Demystifying the New President’s Management Agenda

By design, the Office of Management and Budget’s (OMB) work follows a predictable, seasonal rhythm: budget guidance to agencies in the spring, strategic management reviews in the late summer, passback in the fall, shutdown saber-rattling in late September, release of the president’s budget request in the winter, and so on. A giant novelty clock in the building counts down the days until the end of the fiscal year, each year, whether Congress has done its work to appropriate money for the next one or not. Presidents, Congresses, crises, political movements –  all of these come and go, but OMB’s work largely continues to cycle.

This week, OMB completed one such ritual: it released the President’s Management Agenda (PMA). The PMA–closely watched by federal employee groups, contractors, public administration academics, and the handful of general-public bureaucracy-enjoyers–is the vehicle with which each president  outlines  policy priorities on how the government manages itself. Each 21st-century president has had one, after George W. Bush’s Administration issued the very first one in August of 2001–and President Trump is the first to have issued two discrete ones.

Not familiar with this ritual? You’re not alone. Though not statutorily required, a PMA is meant to be a blueprint for improving how the federal government delivers policy, whether hiring, buying, designing services, listening to Americans, measuring performance, or delivering financial assistance. A PMA is also load-bearing, one of the few levers capable of coordinating action across the enormous machinery of government, aligning budgets, capacity, and accountability behind long-term modernization rather than the short-term crisis response that often drives management changes.

In a year when management issues like human capital, IT modernization, and improper payments have received greater attention from the public, examining this PMA tells us a lot about where the Administration’s policy is going to be focused through its last three years. As we did for a major policy release on hiring earlier this year, the Federation of American Scientists and the Niskanen Center are teaming up to break down and contextualize this year’s PMA.

The Structure of the PMA

As OMB noted in an accompanying memo to this PMA release, the core of the PMA has for many years, been a set of cross-cutting “priority goals” that OMB is required to establish under the Government Performance and Results Act Modernization Act (GPRAMA) of 2010, which codified much of what the Bush and Obama Administrations had done to focus on performance-based goal setting and reporting. Over the years, the PMA has grown to be the organizing principle for these priority goals, explaining how they relate to one another and are part of a broader coherent whole.

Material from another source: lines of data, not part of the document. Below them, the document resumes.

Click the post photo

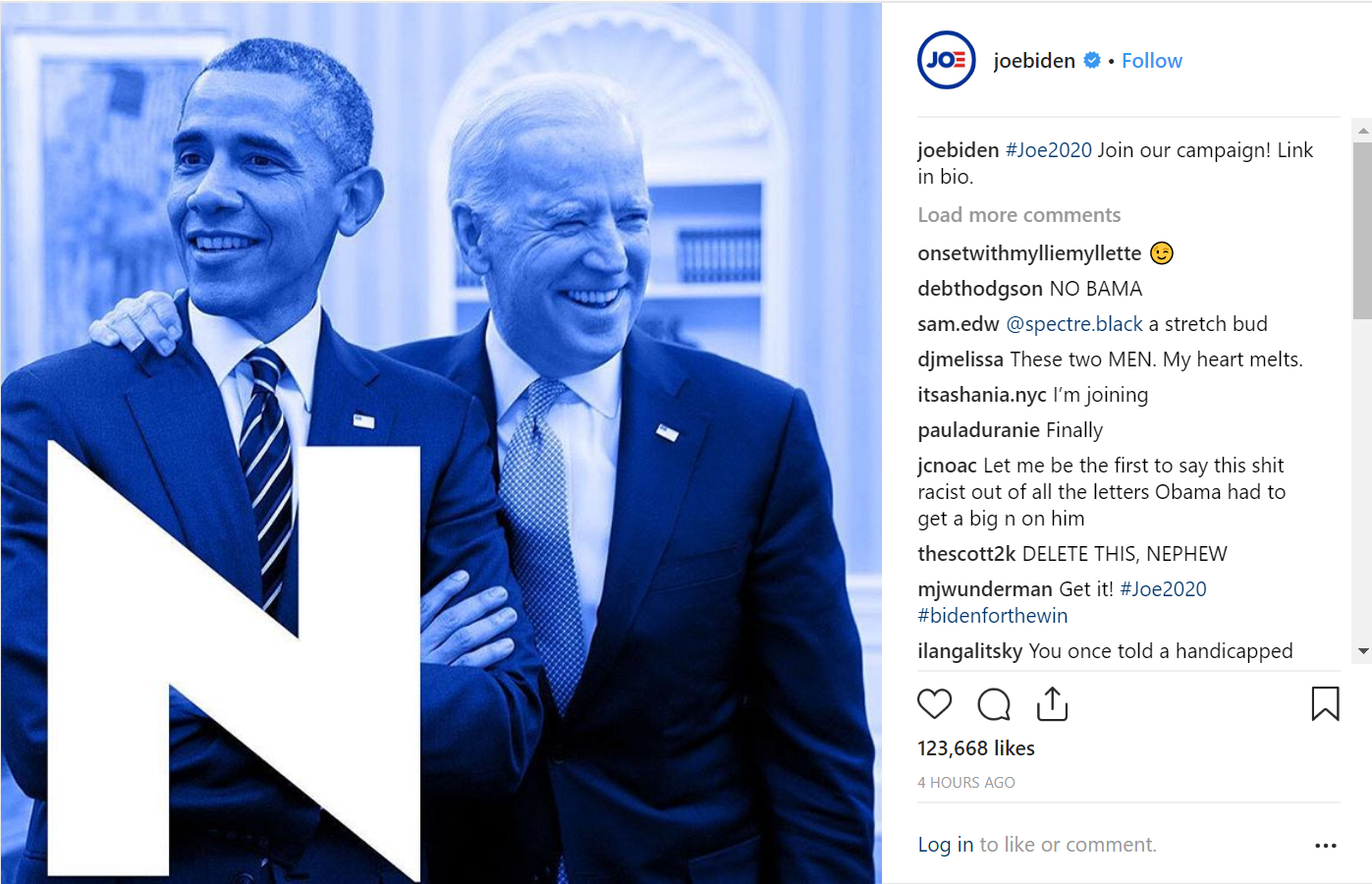441,443
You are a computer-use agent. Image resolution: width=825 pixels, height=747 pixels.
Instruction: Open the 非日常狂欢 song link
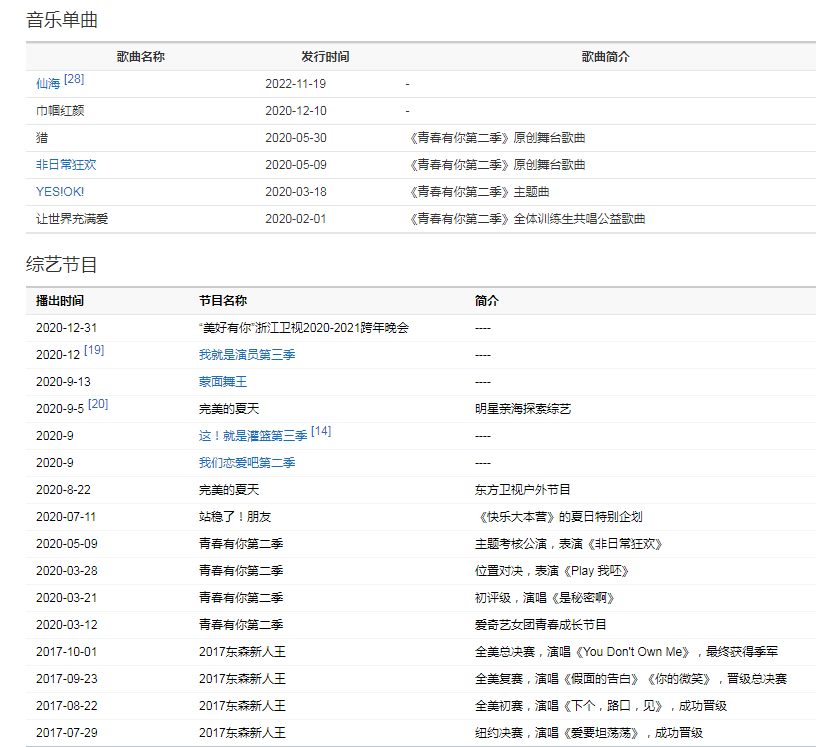tap(66, 165)
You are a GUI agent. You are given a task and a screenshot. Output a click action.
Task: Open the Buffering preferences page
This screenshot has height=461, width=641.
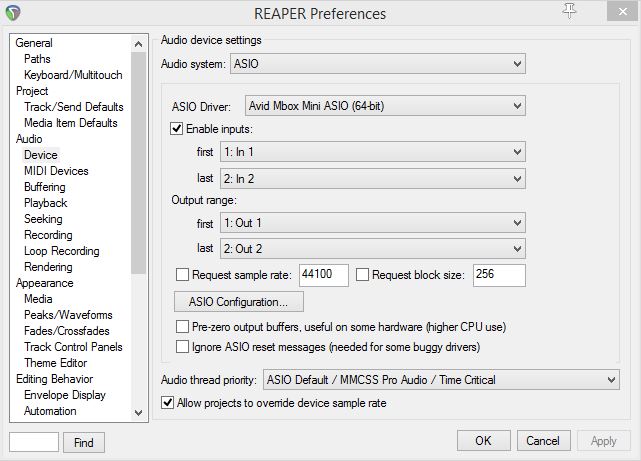coord(45,187)
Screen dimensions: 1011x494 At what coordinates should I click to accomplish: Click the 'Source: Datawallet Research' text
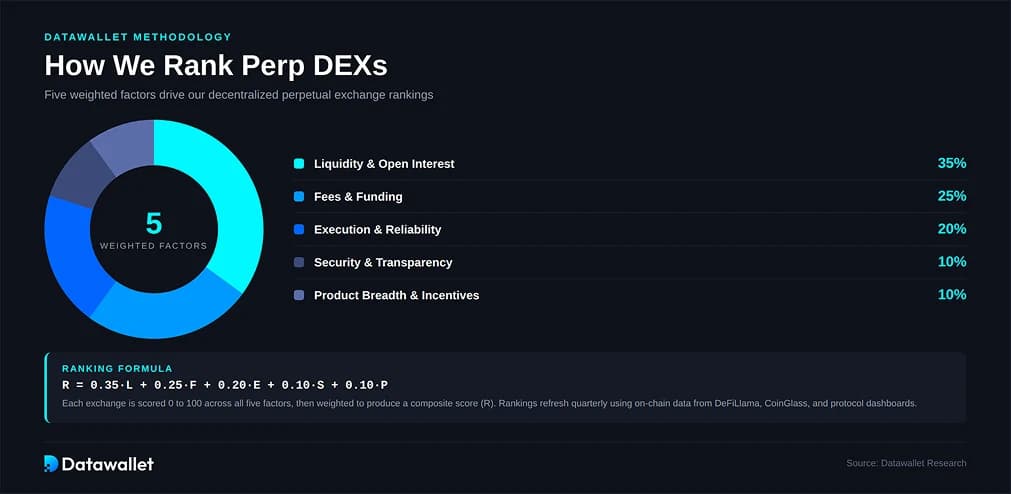906,463
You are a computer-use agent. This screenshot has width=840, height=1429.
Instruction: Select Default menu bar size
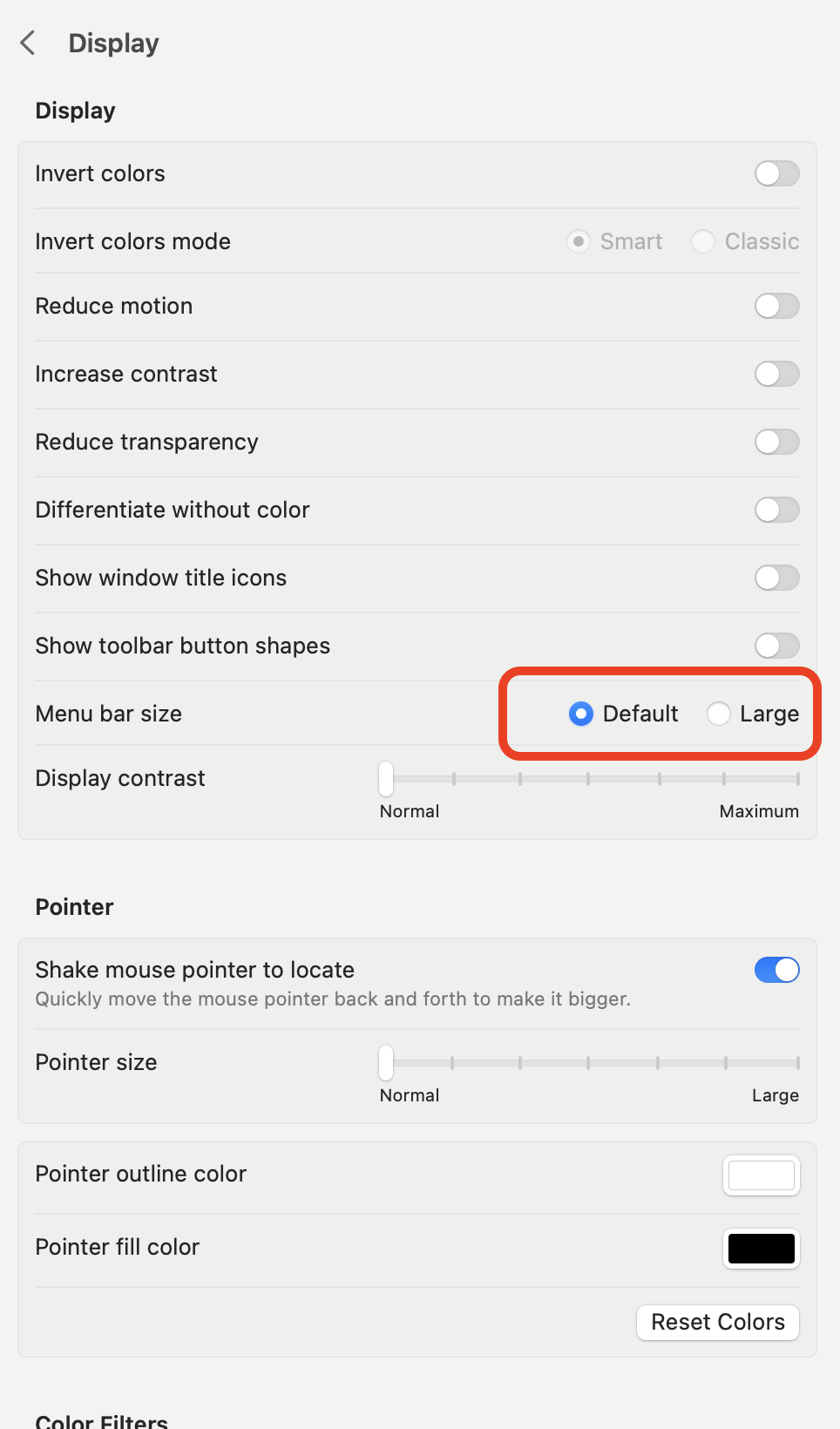coord(580,714)
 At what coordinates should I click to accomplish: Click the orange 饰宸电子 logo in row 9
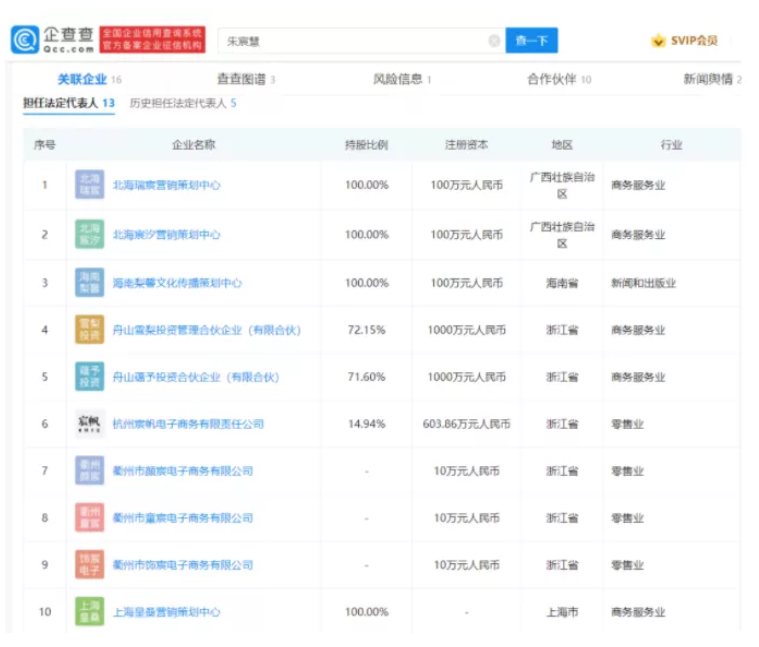click(89, 565)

This current iteration of the PMA (reproduced below) is organized – like the Biden Administration’s was – as something of a nesting doll. It has three broad priorities, each with a few goals, and a series of objectives within each of those goals:

Shrink the Government & Eliminate Waste Ensure Accountability for AmericansDeliver Results, Buy American

Eliminate Woke, Weaponization, and Waste


Cut ineffective and radical programs and funding, and prioritize work that puts American citizens first.



  • Eradicate woke and weaponized programs across government

  • End discrimination by government

  • Defund DEI, gender ideology, K-12 indoctrination, child mutilation, and open borders

  • Cease payments to fraudsters and eliminate waste

Foster Merit-Based Federal Workforce


Hire based on merit and skills, and hold employees accountable for results aligned with Presidential policies.


  • Hire the best based on skills and merit

  • Implement all employee performance and accountability Presidential directives

  • Implement the President’s Executive Orders to address labor-management relations

  • Recruit exceptional talent to defend the border

Efficiently Deploy the Buying Power of the Federal Government and Buy American


Consolidate procurement and eliminate bureaucracy to maximize taxpayer value and enhance operational efficiency.



  • Buy as one entity: smarter, faster, cheaper

  • Build the most agile, effective, and efficient procurement system

  • Rebuild American industry through prioritizing and enhancing Made in America execution

Downsize the Federal Workforce


Reduce the federal workforce by eliminating unnecessary positions and removing poor performers.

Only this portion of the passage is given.